REPUBLIKA.CO.ID, JAKARTA -- Badan Pusat Statistik (BPS) merilis angka Nilai Tukar Petani (NTP) nasional kembali mengalami peningkatan. Tercatat pada bulan September ini, NTP mencapai 101,66 naik 0,99 persen dibandingkan bulan sebelumnya. Tak hanya NTP, Nilai Tukar Usaha Pertanian (NTUP) juga naik menjadi 101,74 atau naik 0,90 persen dibandingkan bulan sebelumnya. NTP dan NTUP digunakan sebagai indikator tingkat kesejahteraan petani.
"Pergerakan NTUP dan NTP ini searah," kata Kepala BPS Suhariyanto, pada Kamis (1/10), dalam siaran persnya.
Suhariyanto mengatakan kenaikan NTP didukung oleh kenaikan NTP perkebunan rakyat. September ini, NTP perkebunan rakyat naik 2,67 persen menjadi 105,76 persen. “Kenaikan terjadi karena indeks yang diterima naik tinggi sejalan dengan kenaikan harga beberapa produk, seperti kelapa sawit, karet, kakao, kopi, dan tembakau,” sebutnya.
Selain perkebunan, NTP tanaman pangan juga meningkat sebanyak 0,9 persen. Tercatat NTP tanaman pangan mencapai 101,53 karena indeks harga yang diterima mengalami kenaikan cukup tinggi yakni 0,85 persen, sebaliknya indeks yang dibayar turun.
Kenaikan NTP tanaman pangan juga diikuti peningkatan harga gabah di tingkat petani. Harga gabah kering panen sebesar Rp 4.891 per kilogram (kg) atau mengalami kenaikan sebesar 1,53 persen secara month to month (mtm). "Kita bisa liat posisinya, harga gabah naik 1,53 persen. Ini berita menggembirakan,” ucap Suhariyanto.
Stok beras 2020 aman
Pada kesempatan berbeda, Kepala Biro Humas dan Informasi Publik Kementerian Pertanian Kuntoro Boga Andri menyebutkan peningkatan NTP dan NTUP merupakan kerja keras para petani.
“Menteri Pertanian mengarahkan kawan-kawan di lapangan untuk mengawal petani dalam melakukan percepatan tanam sejak Mei kemarin. Kerja keras petani dalam melakukan percepatan tanam tersebut bisa dirasakan saat ini. Di banyak wilayah sekarang sudah mulai masuk panen,” ungkap Kuntoro.
Gerakan percepatan tanam padi yang digawangi oleh Kementan ini merespon arahan Presiden Joko Widodo dalam mengantisipasi krisis pangan. Food and Agriculture Organization (FAO) di awal pandemi memang sempat mengingatkan potensi krisis pangan. Tapi Kuntoro menyebutkan dengan gerakan percepatan tanam dan sejumlah strategi lainnya, stok beras tahun ini diperkirakan dalam kondisi aman.

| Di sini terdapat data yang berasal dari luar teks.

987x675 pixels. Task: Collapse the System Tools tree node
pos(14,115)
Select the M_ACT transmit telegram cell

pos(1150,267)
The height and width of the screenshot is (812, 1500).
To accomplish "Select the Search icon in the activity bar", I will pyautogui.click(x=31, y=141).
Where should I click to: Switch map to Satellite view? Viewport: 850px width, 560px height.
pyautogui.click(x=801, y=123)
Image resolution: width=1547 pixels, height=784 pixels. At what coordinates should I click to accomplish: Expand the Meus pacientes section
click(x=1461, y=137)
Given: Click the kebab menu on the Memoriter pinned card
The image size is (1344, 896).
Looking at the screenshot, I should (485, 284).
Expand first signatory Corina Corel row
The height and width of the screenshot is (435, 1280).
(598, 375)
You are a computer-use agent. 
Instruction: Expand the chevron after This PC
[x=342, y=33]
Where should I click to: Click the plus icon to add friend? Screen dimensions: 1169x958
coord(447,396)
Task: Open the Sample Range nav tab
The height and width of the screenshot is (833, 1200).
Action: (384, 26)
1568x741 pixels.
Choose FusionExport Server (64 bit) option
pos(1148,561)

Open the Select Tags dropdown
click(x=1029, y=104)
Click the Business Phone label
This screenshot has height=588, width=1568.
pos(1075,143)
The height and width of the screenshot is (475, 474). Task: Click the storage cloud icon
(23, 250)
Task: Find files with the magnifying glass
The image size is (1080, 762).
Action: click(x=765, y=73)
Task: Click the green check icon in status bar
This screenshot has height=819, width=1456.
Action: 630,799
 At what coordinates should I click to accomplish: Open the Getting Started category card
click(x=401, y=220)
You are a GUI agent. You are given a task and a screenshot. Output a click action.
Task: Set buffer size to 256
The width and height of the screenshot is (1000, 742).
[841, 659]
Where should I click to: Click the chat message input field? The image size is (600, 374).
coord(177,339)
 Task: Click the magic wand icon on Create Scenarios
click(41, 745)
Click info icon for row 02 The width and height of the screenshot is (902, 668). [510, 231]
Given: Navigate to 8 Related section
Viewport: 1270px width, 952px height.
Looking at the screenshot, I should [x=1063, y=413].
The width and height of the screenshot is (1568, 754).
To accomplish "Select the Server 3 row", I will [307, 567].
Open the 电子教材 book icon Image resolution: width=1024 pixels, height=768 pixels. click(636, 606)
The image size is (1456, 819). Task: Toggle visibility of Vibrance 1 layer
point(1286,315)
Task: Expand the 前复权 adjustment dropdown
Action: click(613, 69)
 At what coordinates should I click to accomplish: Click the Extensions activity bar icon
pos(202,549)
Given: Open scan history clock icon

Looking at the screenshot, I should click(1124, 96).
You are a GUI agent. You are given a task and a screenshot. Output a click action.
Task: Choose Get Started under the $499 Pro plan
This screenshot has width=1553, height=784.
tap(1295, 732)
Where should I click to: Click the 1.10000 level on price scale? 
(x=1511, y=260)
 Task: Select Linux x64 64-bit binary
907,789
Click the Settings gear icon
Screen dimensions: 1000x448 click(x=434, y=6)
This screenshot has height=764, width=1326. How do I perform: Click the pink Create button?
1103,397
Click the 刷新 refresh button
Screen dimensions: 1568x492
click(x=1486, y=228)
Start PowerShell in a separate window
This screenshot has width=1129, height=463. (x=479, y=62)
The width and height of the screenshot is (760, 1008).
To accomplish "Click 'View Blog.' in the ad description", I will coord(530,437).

Pada masa tanam pertama, yakni pada Januari hingga Juni 2020, gabah hasil produksi yang dihasilkan oleh lahan seluas 5,8 juta hektare tercatat sebanyak 29,02 juta ton. Adapun beras yang dihasilkan dari gabah itu mencapai 16,65 juta ton. Sementara pada periode Juli hingga Desember 2020, produksi beras yang dihasilkan petani sebesar 12,5-15 juta ton. “Berdasarkan perhitungan di atas, stok beras kita aman,” terang Kuntoro.